Monday, August 20, 2012

Learning Letters Using Rocks


When my daughter was about 18 months, we were at a party with a bunch of kids.  One of the kids was only about two years old and he was going the room, pointing at everyone's shirt and identifying each letter.  He would yell, "T!  O!  R!"  Everyone was very impressed, including me.  I will admit that I filed away that image for later use.  I really wanted my daughter to be the "trick pony" at a party someday and be able to impress everyone with her knowledge of letters.  I asked the Mom how her little boy already knew all his letters.  She laughed and said, "Because I make him do flashcards every day!"

As a new Mom, I didn't know any better.  This seemed perfectly normal and wonderful to me.  I went out that day and bought a bunch of flashcards and started trying to drill her.  The only problem was that she wasn't interested.  At all.  I waited a few months.  She still wasn't interested.  I didn't want to force her so I eventually put them away, but I was puzzled.  Why didn't she want to learn letters?  Isn't that what little kids do?
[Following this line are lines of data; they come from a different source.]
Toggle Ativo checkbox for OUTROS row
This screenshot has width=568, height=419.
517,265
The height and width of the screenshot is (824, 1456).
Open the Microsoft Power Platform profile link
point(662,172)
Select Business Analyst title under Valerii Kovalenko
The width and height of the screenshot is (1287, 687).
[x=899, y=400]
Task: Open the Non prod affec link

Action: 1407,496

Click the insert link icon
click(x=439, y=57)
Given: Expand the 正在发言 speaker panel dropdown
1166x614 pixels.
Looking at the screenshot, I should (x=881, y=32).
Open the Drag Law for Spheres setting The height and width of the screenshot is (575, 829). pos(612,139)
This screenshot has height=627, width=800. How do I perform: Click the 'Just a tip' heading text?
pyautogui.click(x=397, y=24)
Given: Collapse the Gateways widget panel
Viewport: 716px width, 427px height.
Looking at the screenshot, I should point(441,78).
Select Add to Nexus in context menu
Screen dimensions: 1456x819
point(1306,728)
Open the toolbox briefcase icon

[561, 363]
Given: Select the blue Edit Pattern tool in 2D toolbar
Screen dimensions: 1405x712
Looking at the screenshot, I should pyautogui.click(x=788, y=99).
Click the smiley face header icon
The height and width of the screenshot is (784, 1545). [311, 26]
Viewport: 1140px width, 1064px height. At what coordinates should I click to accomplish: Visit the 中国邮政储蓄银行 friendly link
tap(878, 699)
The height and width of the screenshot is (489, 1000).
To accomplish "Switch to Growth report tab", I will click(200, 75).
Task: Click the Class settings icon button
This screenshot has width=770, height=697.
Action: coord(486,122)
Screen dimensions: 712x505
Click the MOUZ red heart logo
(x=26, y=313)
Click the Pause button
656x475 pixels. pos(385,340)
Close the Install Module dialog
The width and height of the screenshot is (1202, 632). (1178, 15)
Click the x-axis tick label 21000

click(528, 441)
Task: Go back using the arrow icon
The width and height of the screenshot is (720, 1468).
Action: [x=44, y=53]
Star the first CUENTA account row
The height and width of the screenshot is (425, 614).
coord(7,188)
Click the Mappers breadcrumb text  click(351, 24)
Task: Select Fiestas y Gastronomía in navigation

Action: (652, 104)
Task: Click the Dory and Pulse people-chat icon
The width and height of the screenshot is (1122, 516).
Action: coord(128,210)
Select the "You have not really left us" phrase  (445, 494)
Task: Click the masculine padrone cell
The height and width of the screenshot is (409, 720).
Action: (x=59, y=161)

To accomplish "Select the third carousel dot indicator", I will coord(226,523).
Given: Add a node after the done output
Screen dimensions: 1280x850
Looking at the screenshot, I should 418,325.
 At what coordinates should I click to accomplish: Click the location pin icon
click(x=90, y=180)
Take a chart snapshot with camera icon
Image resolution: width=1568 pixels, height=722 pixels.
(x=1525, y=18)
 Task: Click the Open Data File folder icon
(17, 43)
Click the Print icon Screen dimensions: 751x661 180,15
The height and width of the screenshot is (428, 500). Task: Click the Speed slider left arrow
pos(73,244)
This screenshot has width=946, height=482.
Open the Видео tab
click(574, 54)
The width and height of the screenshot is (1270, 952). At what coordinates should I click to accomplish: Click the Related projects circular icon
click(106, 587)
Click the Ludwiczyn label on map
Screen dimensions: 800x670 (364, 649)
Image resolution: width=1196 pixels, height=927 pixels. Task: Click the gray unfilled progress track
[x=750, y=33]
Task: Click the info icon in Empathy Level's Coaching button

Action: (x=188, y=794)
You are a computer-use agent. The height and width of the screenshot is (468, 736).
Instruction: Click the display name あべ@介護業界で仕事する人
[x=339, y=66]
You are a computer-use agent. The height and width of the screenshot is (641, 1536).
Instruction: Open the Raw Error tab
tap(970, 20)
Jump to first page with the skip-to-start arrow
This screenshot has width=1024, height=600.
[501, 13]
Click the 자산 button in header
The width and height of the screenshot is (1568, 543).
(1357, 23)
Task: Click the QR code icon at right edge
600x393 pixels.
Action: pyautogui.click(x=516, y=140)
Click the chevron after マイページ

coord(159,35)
A few months later, I met a wonderful former Kindergarten teacher, named Susan Case.  She explained to me that my thinking was totally wrong. Flashcards weren't the answer.  Here are her thoughts:

Young children love to learn by using their five senses and movement. Sensory integration is the ability to take in information through the senses of touch, smell, taste, vision, hearing, and movement, and to combine the resulting perceptions with prior information, memories and knowledge already stored in the brain. In other words, children learn by exploring and discovering using their five senses and movement. You don't need flashcards or expensive products to teach. Of course, flashcards can supplement learning. And it is very important to read books every day possible with your children. But young children may be more interested in the pictures and movable gadgets than focusing on squiggly lines and circles that make up letters. However, there are ways to grab a child’s attention to help them learn the letter sounds and names:

Begin with a child’s name – which is the most important word to them. Help your child form the letters in their name using interesting materials such as beans, pasta, rocks, marbles, buttons, PomPoms, playdough, and pipe cleaners. Always supervise young children when they are using small objects.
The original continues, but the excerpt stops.